Ca fait plus d'un an maintenant qu'on vit, soumis au contexte sanitaire... Edito du jour...

Plus d'un an .. et le printemps arrive sans que finalement rien ne se passe ! Autant à l'hiver 2020, on pouvait éventuellement admettre que la France a été prise par surprise et que les services hospitaliers ont été débordés de toutes parts même si là encore il y a bien des propos qu'on pourrait rappeler et que nous avons à maintes reprises évoqués en son temps.

Autant au printemps 2020, on nous expliquait que le personnel hospitalier de réanimation ne se formait pas en un claquement de doigts, et qu'il fallait une dizaine de mois pour disposer d'un personnel formé et opérationnel. 

Ok... les 10 mois sont allégrement passés et ? 

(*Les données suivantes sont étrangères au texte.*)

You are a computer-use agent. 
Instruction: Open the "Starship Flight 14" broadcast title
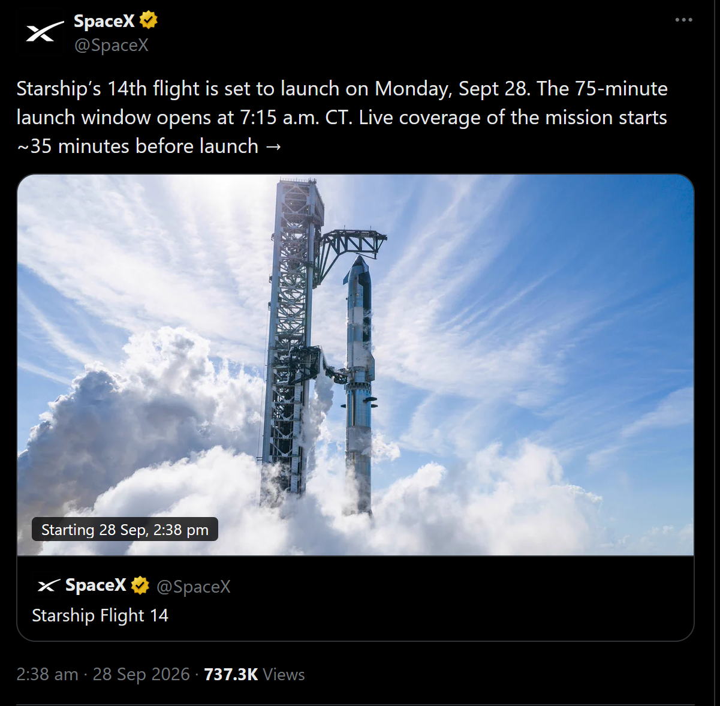(x=100, y=616)
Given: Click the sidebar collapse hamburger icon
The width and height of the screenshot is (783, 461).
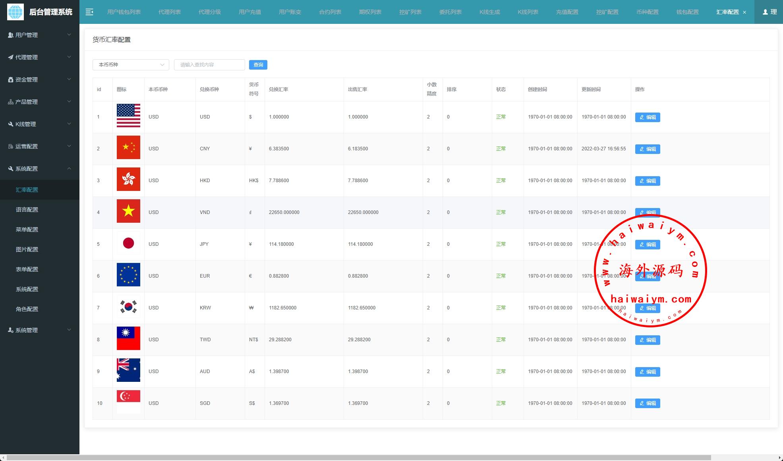Looking at the screenshot, I should pyautogui.click(x=89, y=12).
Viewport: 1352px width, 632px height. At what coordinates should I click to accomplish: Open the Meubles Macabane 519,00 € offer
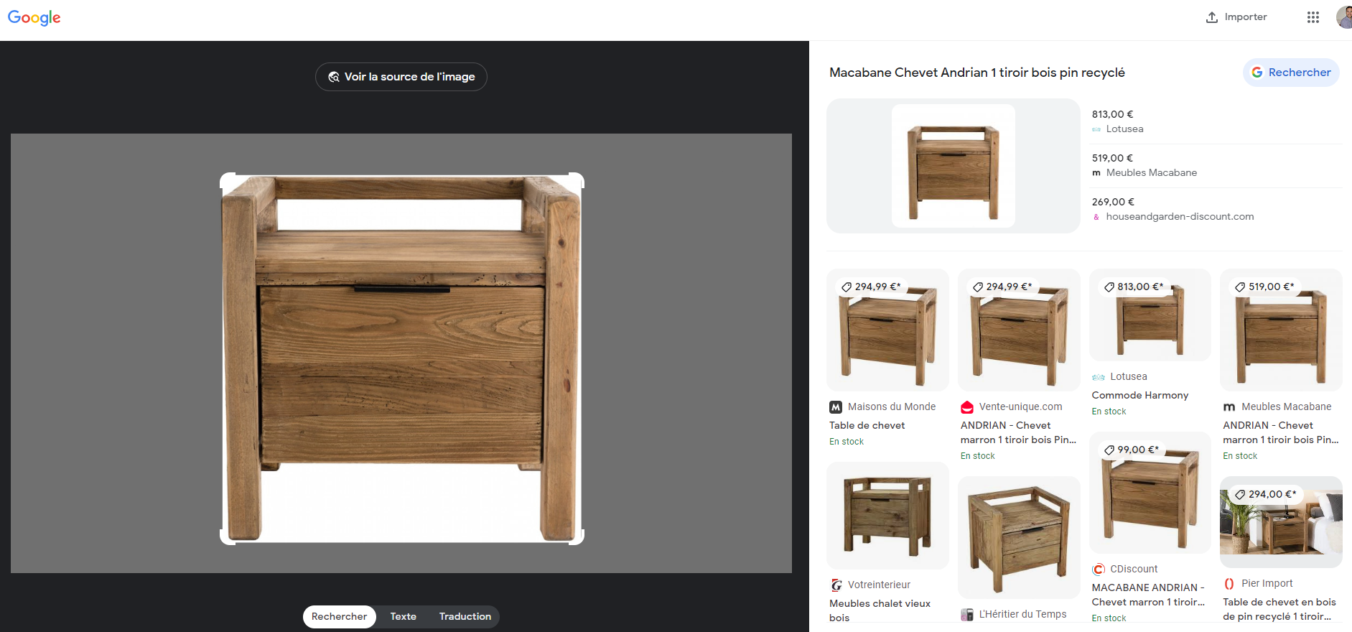(x=1216, y=165)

Autant au printemps 2020, on nous a dit que le confinement, la mise sous cloche d'une grande partie de notre vie sociale était l'élément de notre survie collective, et le moyen de protéger les plus faibles d'entre nous face à cette pandémie. Confinement que nous avons globalement tous respectés parce qu'il en va de notre vivre ensemble. 

Autant en 2020, on nous a expliqué que notre retour à la normale passerait par la vaccination et le respect des gestes barrières par le port de masques, l'usage du gel hydroalcoolique et les distanciations physiques. 

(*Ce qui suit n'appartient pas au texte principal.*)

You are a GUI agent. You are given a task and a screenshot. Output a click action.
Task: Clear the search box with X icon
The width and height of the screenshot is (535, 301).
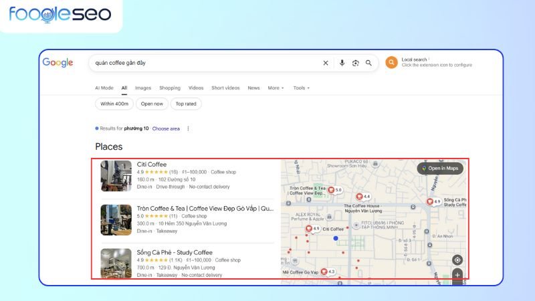(x=326, y=63)
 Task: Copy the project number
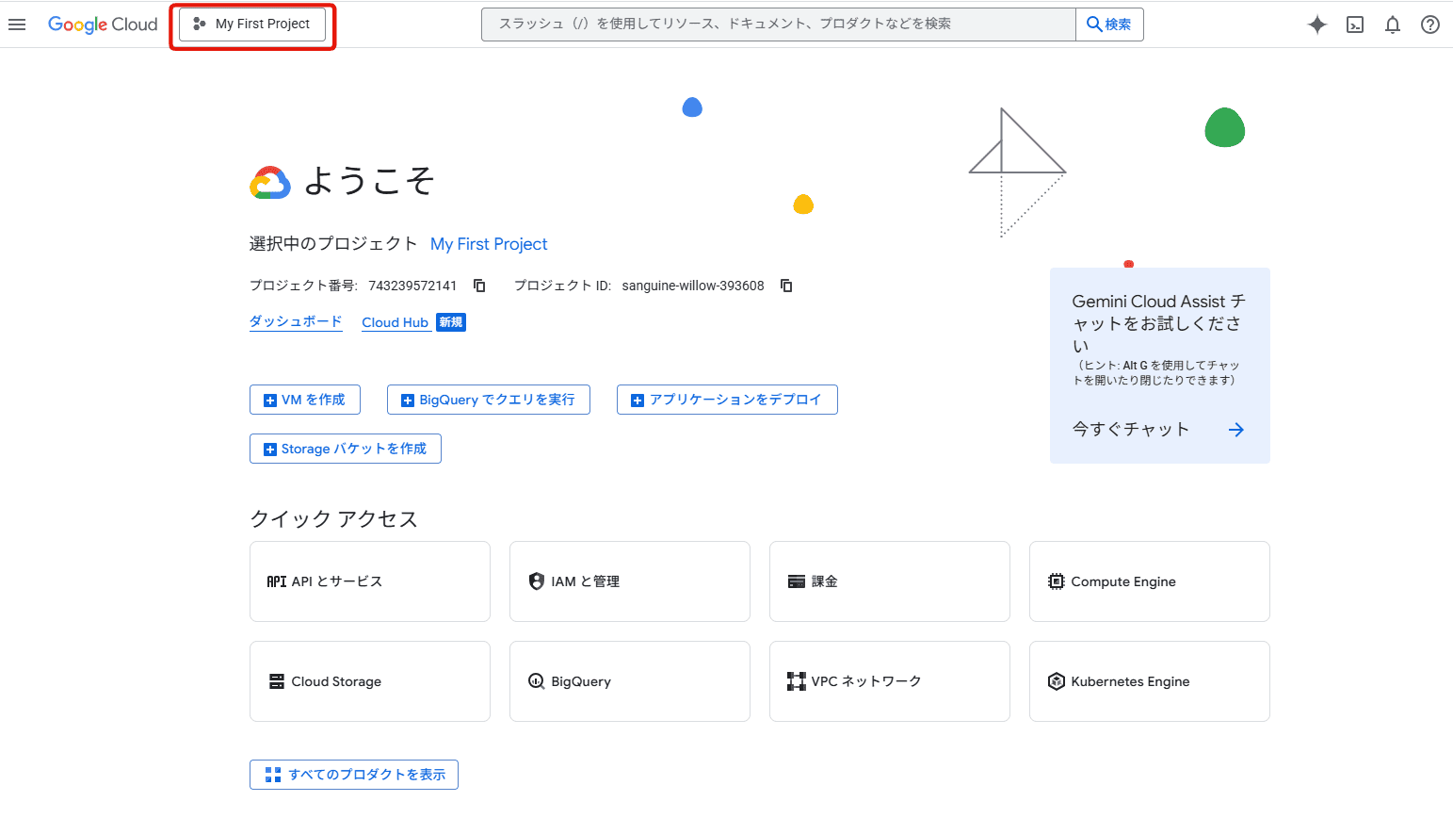pos(479,286)
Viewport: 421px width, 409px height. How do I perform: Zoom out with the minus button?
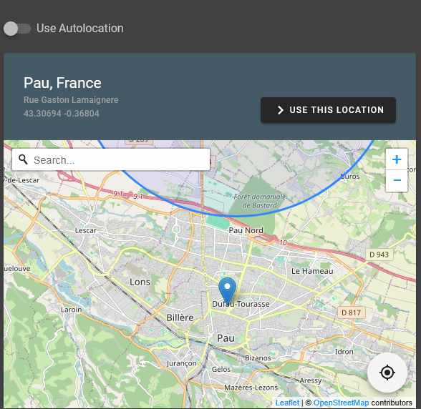(397, 180)
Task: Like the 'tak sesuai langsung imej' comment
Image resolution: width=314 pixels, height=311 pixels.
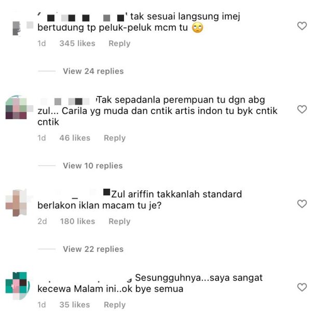Action: (x=302, y=26)
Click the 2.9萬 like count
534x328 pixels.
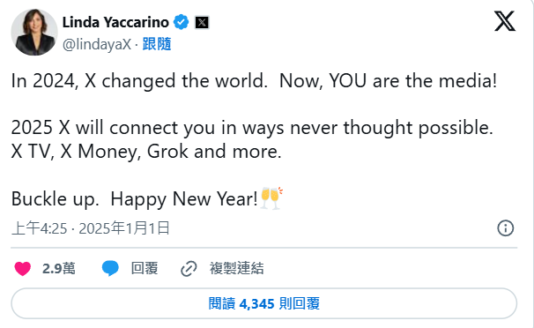pos(59,268)
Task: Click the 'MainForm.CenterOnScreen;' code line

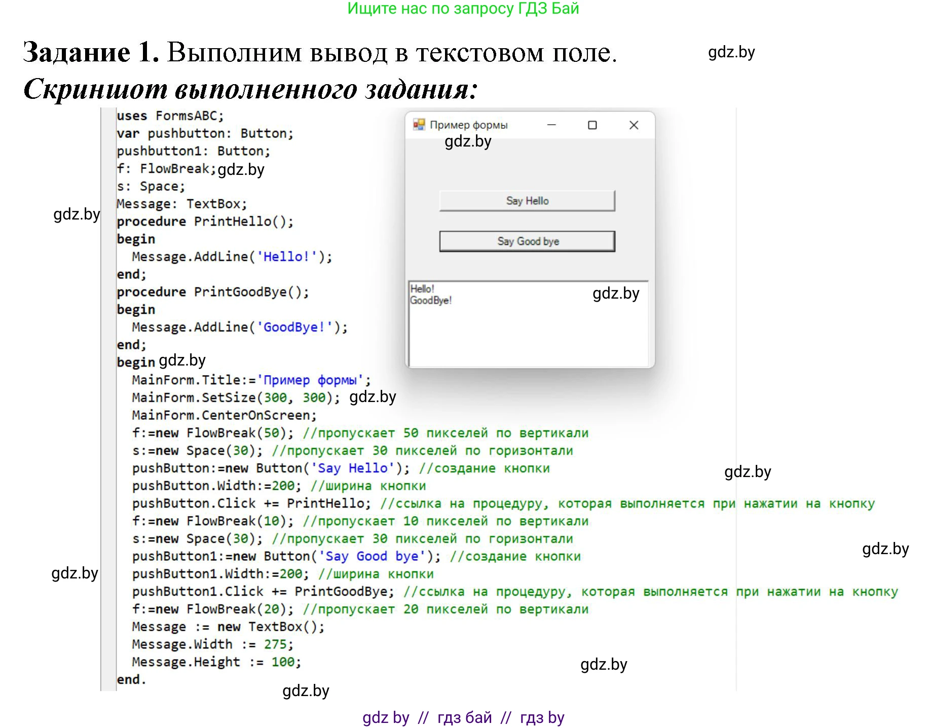Action: (x=224, y=415)
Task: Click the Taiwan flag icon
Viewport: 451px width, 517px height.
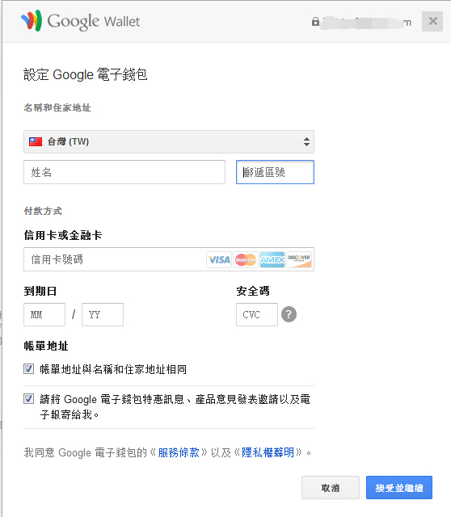Action: (36, 142)

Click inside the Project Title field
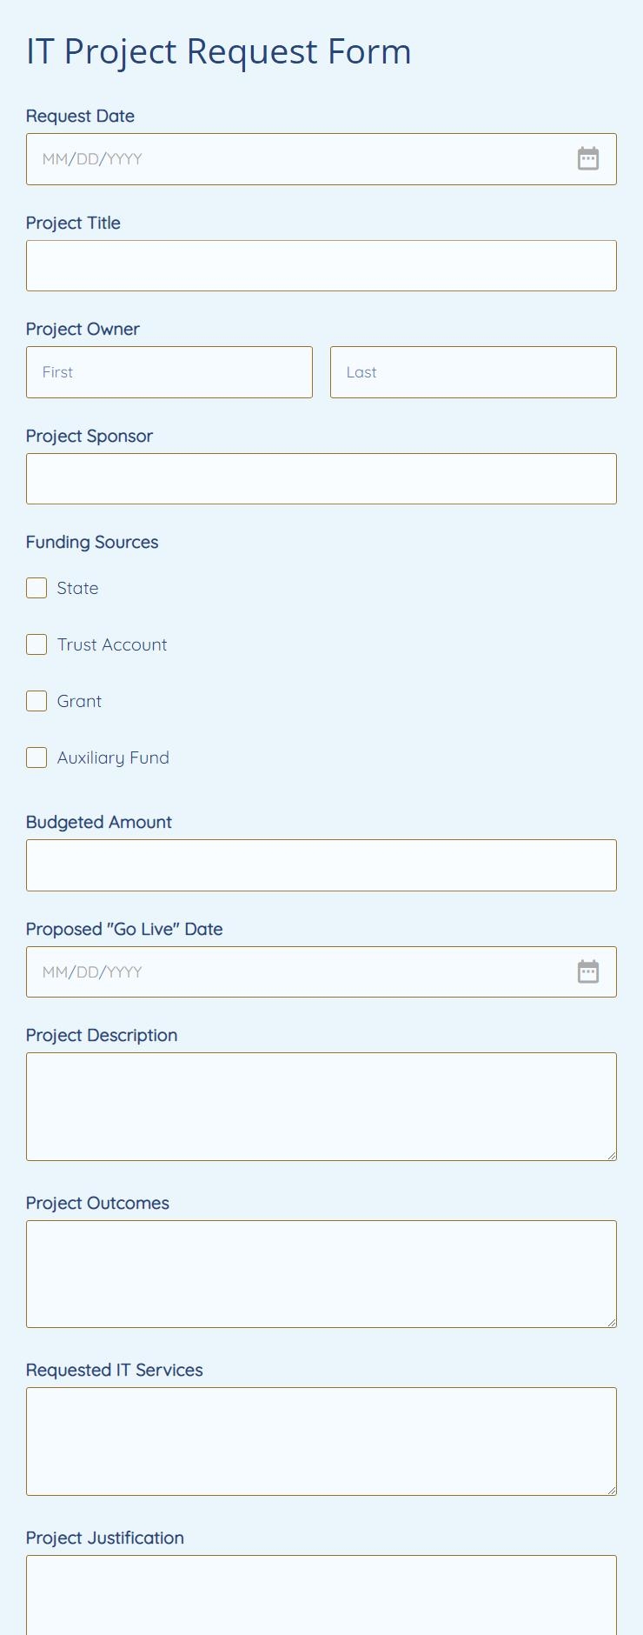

Ok, une année vient de passer. Oui l'Etat a joué le jeu avec un grand nombre de professionnels en venant jouer la planche à billets (le fameux argent magique qui n'existait pas au moment où l'hôpital public pré-covid réclamait plus de moyens), oui l'Etat français a fait la démonstration que l'Etat providence répondait présents pour un grand nombre de personnes même si là encore on pourrait tant dire et écrire. 

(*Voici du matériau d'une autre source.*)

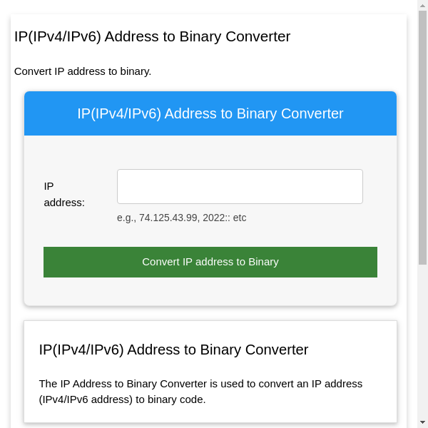Viewport: 428px width, 428px height.
Task: Click the gray form area below the Convert button
Action: pyautogui.click(x=210, y=291)
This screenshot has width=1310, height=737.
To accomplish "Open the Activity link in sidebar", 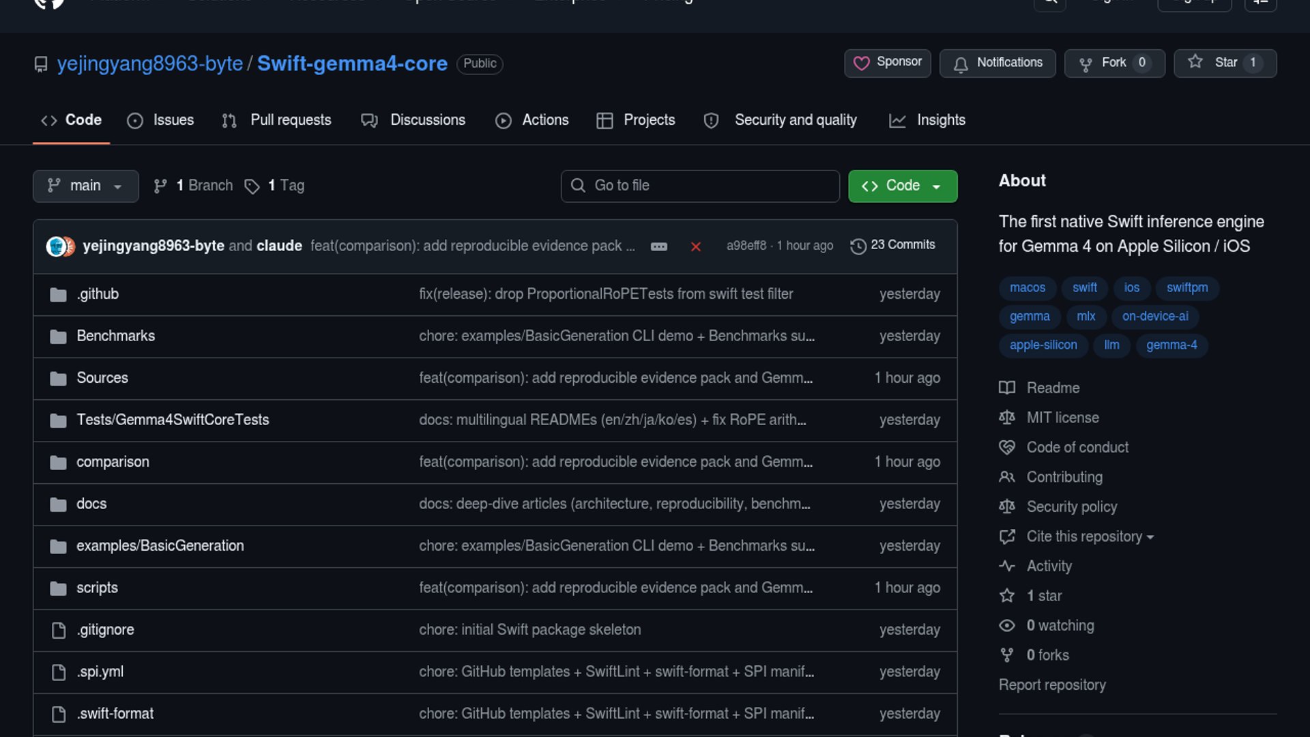I will (x=1048, y=566).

Et finalement ? Le gouvernement a bien dit "qu'il fallait apprendre à vivre avec" et cet apprentissage a l'air de prendre une drôle de forme au regard des semaines qui se suivent et se ressemblent. Ce jeudi soir, quelques 26 millions de Français ont au-dessus de leurs têtes le fameux couperet d'un renforcement des mesures de contraites alors que parallèlement en Saône et Loire on annonce la suspension des prises de rendez-vous pour la vaccination.. par défaut de vaccin à administrer. La démonstration que la hauteur des ambitions et les déclarations politiques sont de moins en moins en symbiose avec la réalité de notre pays. A un moment, il faudra sans doute dégonfler, se poser les bonnes questions et entamer les vraies réponses aux vraies questions.